El defensor se tomó cinco horas en su alegato final. Elogió la civilización occidental, en especial la cultura francesa; rememoró crímenes célebres, sobre todo pasionales; se refirió auto elogiosamente a su militancia huertista y a su próxima jubilación, y aterrizó caracterizando a su defendida como la víctima que disparó, en defensa de sus ilusiones, contra quien le infligió deshonor y duelo, movida por una fuerza moral irresistible ante el temor fundado de un mal inminente. El letrado no precisó cuál era ese mal.

Al serle concedido el uso de la palabra por última vez en el juicio, María Teresa Landa sólo dijo, ante el jurado y el público absortos, que:

Los imperativos de su destino le habían llevado al arrebato de locura que la hizo destruir su felicidad matando al hombre a quien amaba con delirio.

Un aplauso atronador, interminable, con el público de pie, acogió su intervención.

Sin embargo, el clímax del caso llegó cuando el jurado, seducido al ver a la mujer vestida de negro y belleza inigualable admitir su culpa y romper en llanto, decidió dejarla absuelta del crimen, pese a que desde el punto de vista jurídico no había atenuantes.

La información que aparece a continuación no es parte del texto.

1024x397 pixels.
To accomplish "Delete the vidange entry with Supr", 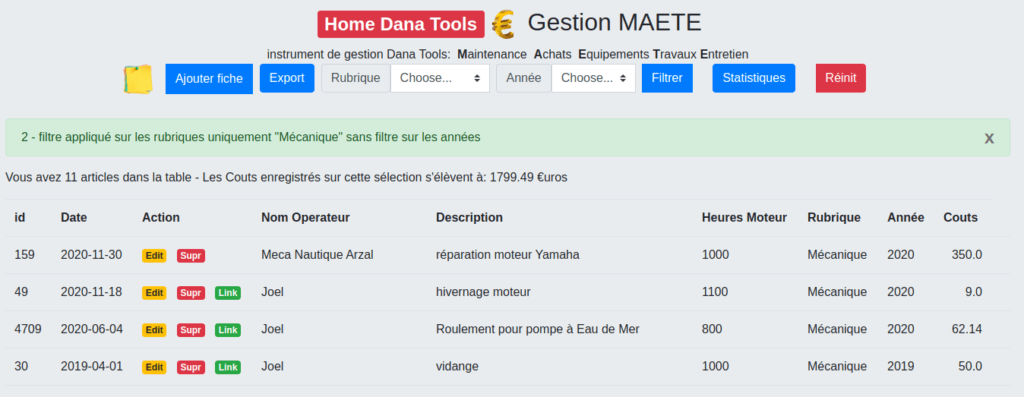I will [191, 368].
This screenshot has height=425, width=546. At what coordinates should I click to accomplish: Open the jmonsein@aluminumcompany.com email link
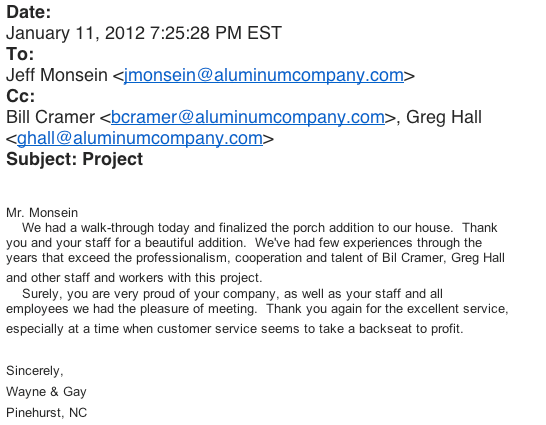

El jurado la absolvió. El fallo fue recibido por una ovación. Fue sacada de la sala en hombros, vitoreada por la multitud. La sentencia no fue bien recibida en los círculos jurídicos: la conducta de la enjuiciada no encuadraba en ninguna de las justificantes ni de las causas de inculpabilidad previstas por el código penal.

María Teresa Landa sobrevivió a su esposo 63 años. Nunca volvió a casarse. De Mauleón especula que esa prolongada soltería «significa que acaso perdonó a Moisés Vidal, y que siguió amándolo». Sé que sus alumnos de la Prepa Uno, salvo los que tuviesen corazón de piedra, no podíamos sino amarla al escuchar sus clases muchos años después de aquel juicio, culmina su evocación Luis de la Barreda.

FUE EL FIN DEL JURADO POPULAR EN MÉXICO.